**Task:** A single number is needed: how many lines of the data below contain "pixels".
(Beginning of Provided data)
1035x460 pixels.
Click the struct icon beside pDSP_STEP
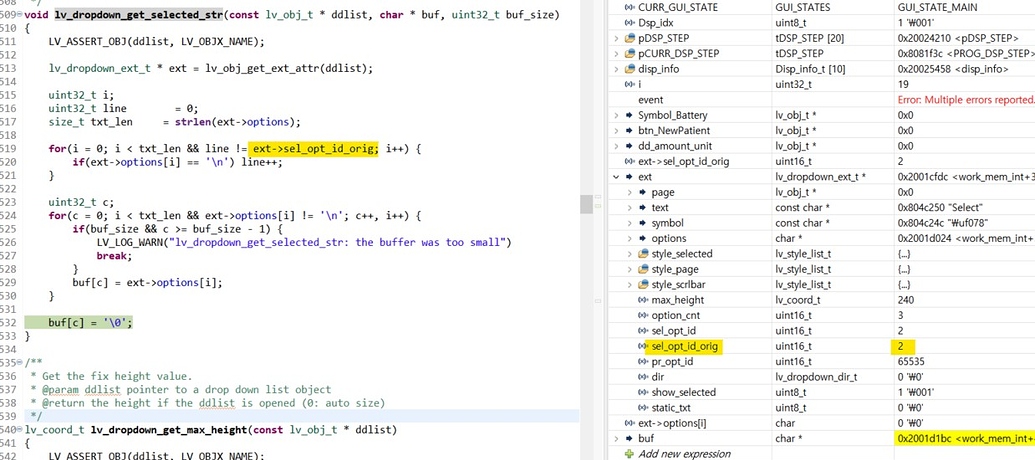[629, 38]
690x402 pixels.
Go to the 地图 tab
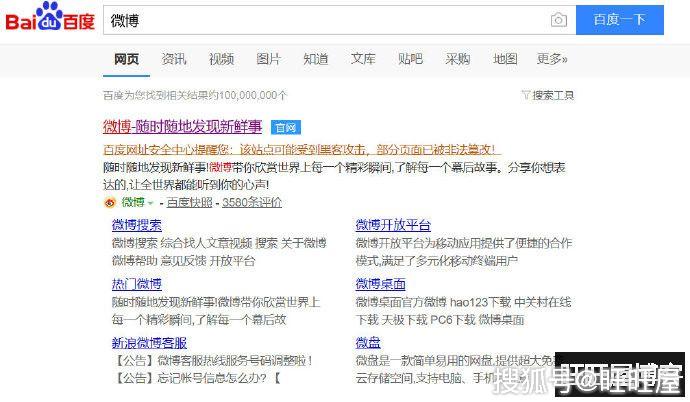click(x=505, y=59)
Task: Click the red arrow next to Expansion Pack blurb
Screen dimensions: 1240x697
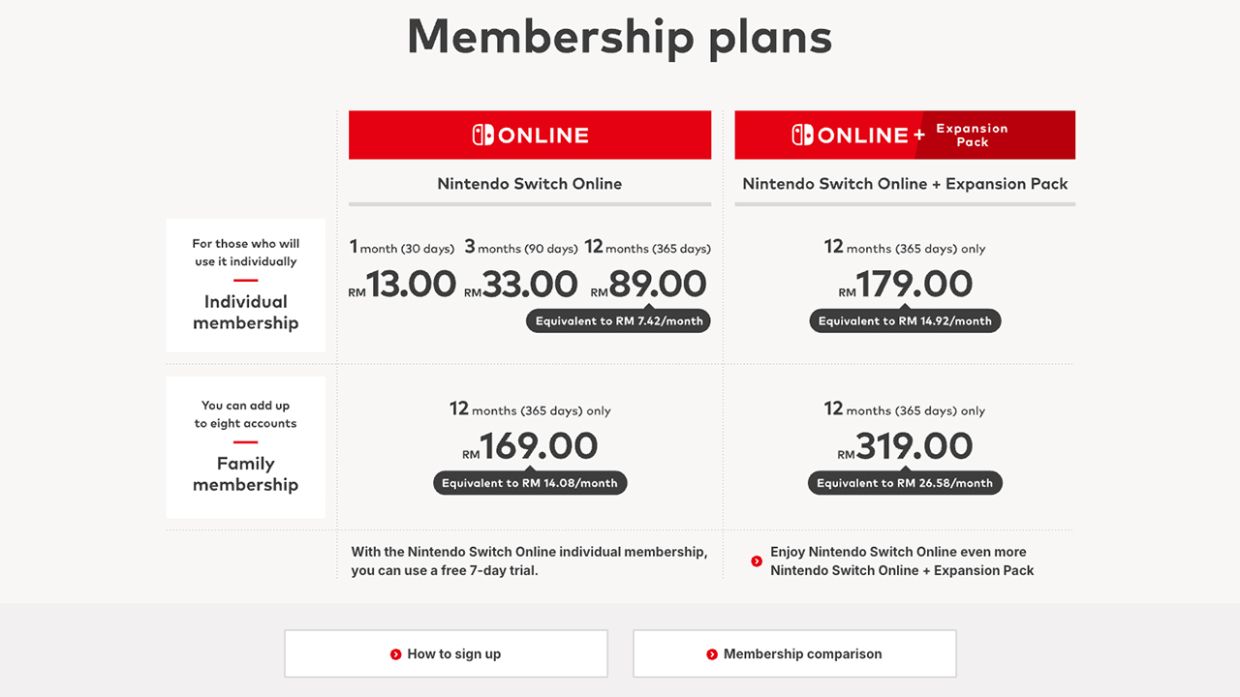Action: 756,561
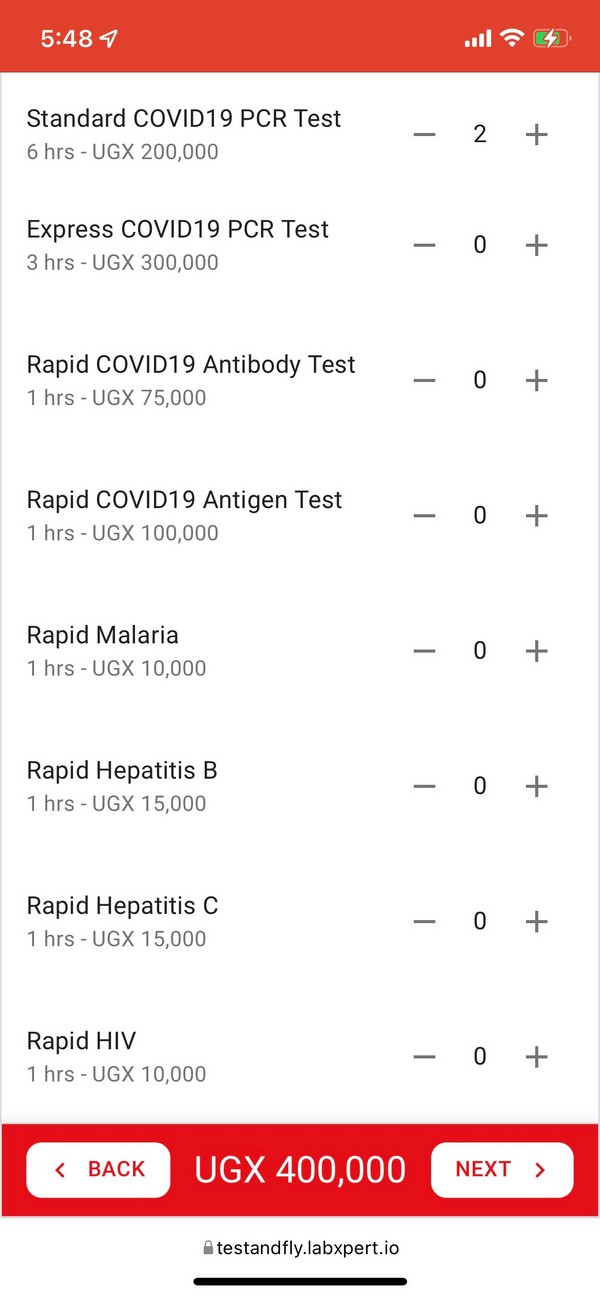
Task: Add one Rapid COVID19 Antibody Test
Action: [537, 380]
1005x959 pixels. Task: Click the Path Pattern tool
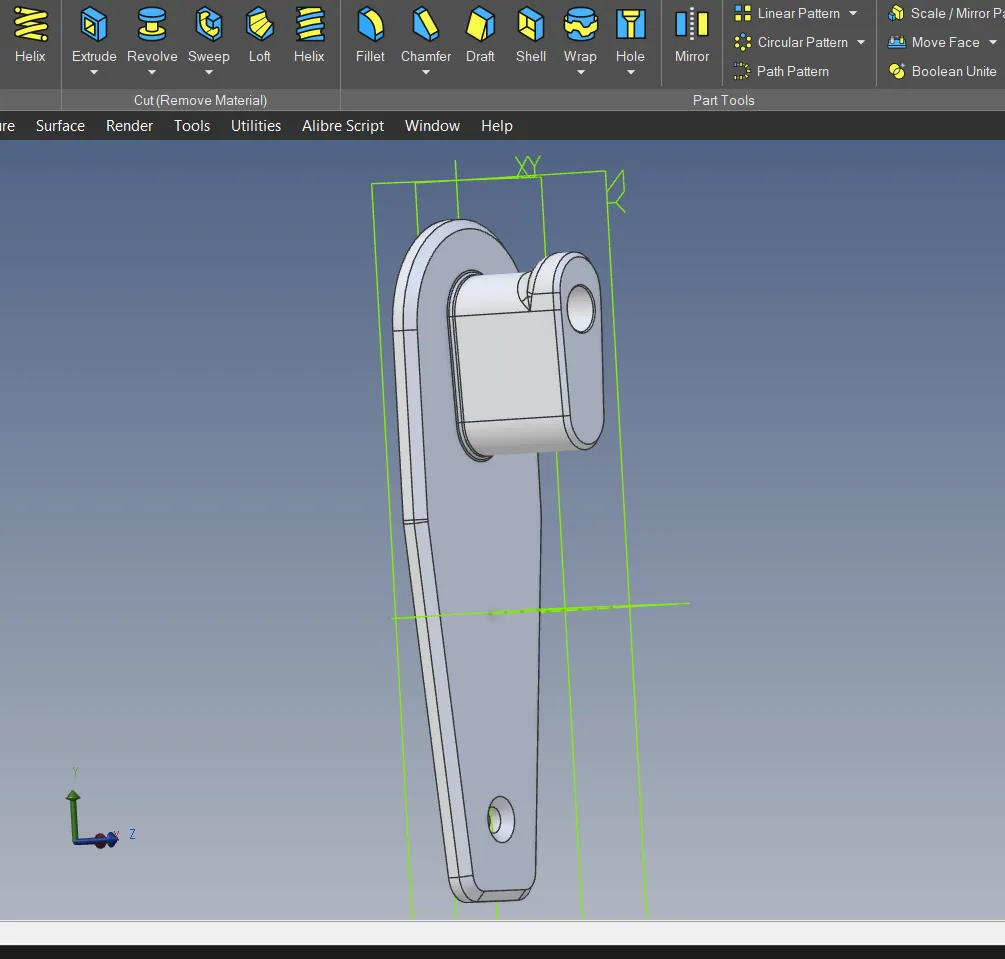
(End of Provided data)
**Written solution:** 3